■ **Goal**:
Copy out each of the lines below word for word, leaving every character unchanged.

■ **Given information**:
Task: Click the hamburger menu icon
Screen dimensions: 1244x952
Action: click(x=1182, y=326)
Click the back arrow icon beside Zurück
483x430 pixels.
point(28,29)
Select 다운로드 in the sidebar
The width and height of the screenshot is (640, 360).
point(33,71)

■ **Completed exercise**:
Task: Click the hamburger menu icon
Screen dimensions: 1244x952
Action: click(x=1182, y=326)
Click the back arrow icon beside Zurück
483x430 pixels.
point(28,29)
Select 다운로드 in the sidebar
The width and height of the screenshot is (640, 360).
point(33,71)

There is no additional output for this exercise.